Organized crime kingpin Clayton suspects that his pregnant wife Vicki may have been unfaithful, so he hires Mikey and Rose to kill her. Upon entering Clayton's mansion, Rose heads for Vicki's bedroom while Vicki is on the phone with her best friend Neisha. But as Rose enters Vicki's bedroom, Vicki's water breaks and she goes into labor. Taking pity on Vicki, Rose uses her prior medical training to deliver Vicki's baby, a boy she later names Anthony. Afterward, Mikey and Rose drive Vicki and her infant son to a local motel.

On Rose's request, Mikey calls Dr. Don, Clayton's private doctor. Dr. Don arrives with his drug-addicted nurse/lover, Precious. Dr. Don provides medical assistance to Vicki and her baby before leaving. Over Mikey's objections, Rose insists that they take Vicki and her infant son to a safe place. The four end up in Philadelphia.

Meanwhile, Neisha arrives at Clayton's mansion, demanding to know where Vicki is. Clayton becomes nervous that Neisha knows too much and pays Mikey to kill her, which he does by poisoning. Mikey and Rose then move Vicki and her son to a house in upstate Pennsylvania. Mikey carries on with the contract killings alone as Rose has become too ill to accompany him.

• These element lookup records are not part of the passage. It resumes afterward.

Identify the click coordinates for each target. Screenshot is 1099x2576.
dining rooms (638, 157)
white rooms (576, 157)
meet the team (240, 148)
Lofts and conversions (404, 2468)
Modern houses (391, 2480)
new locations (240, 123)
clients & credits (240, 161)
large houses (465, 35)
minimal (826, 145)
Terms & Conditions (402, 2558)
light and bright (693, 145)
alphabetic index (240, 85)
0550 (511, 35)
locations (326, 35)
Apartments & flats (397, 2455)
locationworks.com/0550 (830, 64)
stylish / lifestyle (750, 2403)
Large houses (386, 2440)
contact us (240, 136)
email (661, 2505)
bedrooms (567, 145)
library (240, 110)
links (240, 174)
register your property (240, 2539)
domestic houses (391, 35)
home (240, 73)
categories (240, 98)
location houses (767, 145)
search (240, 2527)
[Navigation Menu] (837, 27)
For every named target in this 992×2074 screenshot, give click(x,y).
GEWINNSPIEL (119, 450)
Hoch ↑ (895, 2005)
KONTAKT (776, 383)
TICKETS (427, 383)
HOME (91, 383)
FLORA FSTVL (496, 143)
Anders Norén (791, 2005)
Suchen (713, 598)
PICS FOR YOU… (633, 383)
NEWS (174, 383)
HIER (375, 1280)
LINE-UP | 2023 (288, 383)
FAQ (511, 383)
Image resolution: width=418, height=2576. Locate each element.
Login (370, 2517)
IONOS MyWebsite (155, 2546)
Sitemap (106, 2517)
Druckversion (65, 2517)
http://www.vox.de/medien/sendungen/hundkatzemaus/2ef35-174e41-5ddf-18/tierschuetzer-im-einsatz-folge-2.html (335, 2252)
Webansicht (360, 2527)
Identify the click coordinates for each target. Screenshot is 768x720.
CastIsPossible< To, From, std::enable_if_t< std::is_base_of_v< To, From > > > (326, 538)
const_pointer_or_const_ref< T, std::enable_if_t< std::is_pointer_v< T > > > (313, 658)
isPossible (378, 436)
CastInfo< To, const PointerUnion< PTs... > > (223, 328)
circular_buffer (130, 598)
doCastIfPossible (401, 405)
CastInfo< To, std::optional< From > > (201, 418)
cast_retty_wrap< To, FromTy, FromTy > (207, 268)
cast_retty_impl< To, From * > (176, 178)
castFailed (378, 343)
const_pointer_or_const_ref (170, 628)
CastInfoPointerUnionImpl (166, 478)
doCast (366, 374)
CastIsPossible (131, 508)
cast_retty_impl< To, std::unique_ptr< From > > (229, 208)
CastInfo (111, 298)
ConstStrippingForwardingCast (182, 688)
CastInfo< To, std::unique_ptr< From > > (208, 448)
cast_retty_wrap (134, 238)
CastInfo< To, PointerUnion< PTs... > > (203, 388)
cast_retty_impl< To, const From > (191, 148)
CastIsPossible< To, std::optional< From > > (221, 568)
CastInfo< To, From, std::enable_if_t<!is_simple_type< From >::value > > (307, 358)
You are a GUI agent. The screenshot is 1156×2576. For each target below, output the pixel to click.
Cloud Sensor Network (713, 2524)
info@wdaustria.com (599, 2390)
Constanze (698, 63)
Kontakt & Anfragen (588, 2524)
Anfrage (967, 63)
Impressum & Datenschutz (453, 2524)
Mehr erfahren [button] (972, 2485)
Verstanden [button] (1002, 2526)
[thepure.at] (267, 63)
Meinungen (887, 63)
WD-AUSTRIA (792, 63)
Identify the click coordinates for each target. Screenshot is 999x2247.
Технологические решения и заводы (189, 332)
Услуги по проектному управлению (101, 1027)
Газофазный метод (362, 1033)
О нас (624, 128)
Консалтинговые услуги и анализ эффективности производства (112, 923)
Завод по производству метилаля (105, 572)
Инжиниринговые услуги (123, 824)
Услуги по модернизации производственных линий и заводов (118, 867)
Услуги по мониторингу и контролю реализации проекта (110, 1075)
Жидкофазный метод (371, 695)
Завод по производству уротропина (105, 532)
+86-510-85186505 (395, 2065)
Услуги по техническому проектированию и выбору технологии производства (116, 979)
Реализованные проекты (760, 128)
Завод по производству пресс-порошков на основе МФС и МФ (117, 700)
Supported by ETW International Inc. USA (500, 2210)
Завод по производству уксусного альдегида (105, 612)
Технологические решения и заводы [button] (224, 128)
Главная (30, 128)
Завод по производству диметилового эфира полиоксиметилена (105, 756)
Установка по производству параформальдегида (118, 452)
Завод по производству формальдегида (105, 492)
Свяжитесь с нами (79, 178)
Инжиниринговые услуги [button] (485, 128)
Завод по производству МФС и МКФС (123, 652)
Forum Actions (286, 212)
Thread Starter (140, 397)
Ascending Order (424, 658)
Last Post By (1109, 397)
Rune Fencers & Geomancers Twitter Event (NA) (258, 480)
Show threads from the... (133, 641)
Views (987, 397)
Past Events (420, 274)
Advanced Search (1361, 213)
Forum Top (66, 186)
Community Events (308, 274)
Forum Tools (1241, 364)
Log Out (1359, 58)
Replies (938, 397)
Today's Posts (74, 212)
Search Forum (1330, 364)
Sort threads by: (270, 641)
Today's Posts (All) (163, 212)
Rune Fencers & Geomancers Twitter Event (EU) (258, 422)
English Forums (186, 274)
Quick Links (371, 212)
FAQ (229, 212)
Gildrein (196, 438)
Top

At the baby's first birthday party, Rose decides she would rather die than suffer from cancer. She and Mikey have sex in the woods, and she has Mikey shoot her as she reaches orgasm. Before she dies, Rose makes Mikey promise to protect Vicki and her baby. Mikey, Vicki, and Anthony live safely for seven years.

Sometime later, Precious discovers Dr. Don performing oral sex on a patient. Hurt and betrayed, Precious leaves his office while threatening to get her revenge.

Vicki becomes concerned about Anthony when she sees him watching Mikey assemble a gun. She later asks Mikey to leave, saying that he does not have to protect them anymore. Mikey realizes that he has grown attached to Anthony and tells Vicki that he wants to stay.

Clayton finds out from Precious that Vicki and Anthony are alive. Clayton kills Precious in front of Dr. Don and then shoots him in the leg. Mikey, deciding that he no longer wants to kill, determines that his next contract kill will be his final. When Mikey checks into a hotel he opens the file on his contract, only to find a picture of himself and Vicki leaving their house. Mikey then calls Vicki. Clayton's bodyguard instead answers the phone, causing Mikey to rush home and right into Clayton's trap.

Clayton tortures Mikey in the basement, in part by snipping off one of his fingers with a pair of hedge clippers. Vicki and Anthony are forced to watch. Clayton then turns around to taunt Vicki. At that moment, Mikey disarms the thug who held him down during the finger-snipping. During the ensuing struggle, Mikey manages to overpower Clayton and the remaining thug. Clayton recovers and is about to shoot Mikey when Anthony shoots Clayton in the back. After sending Vicki and Anthony outside, Mikey kills Clayton's two unconscious thugs. Mikey then does the same to Clayton after commenting to him just how proud Anthony Clayton probably is.

Mikey, Vicki, and Anthony escape. Anthony asks Mikey if he is his son, and Mikey replies he is. Mikey also cautions Anthony to watch out for people like Clayton and his men; the boy responds, "We'll kill 'em."

==Cast==
- Cuba Gooding Jr. as Mikey
- Helen Mirren as Rose
- Vanessa Ferlito as Vicki
- Stephen Dorff as Clayton Mayfield
- Macy Gray as Neisha
- Joseph Gordon-Levitt as Dr. Don
- Mo'Nique as Precious
- Angel Oquendo as Lamar
- Shaun Brewington as Little Mikey
- Tom Pasch as Andrew

==Reception==
Shadowboxer received negative reviews from critics. On Rotten Tomatoes, it holds an approval rating of 17%, based on 58 reviews, with an average score of 3.92/10. The website's critics consensus reads: "With random characters and a preposterous plot, this bizarre thriller might leave you with your mouth hanging open in disbelief."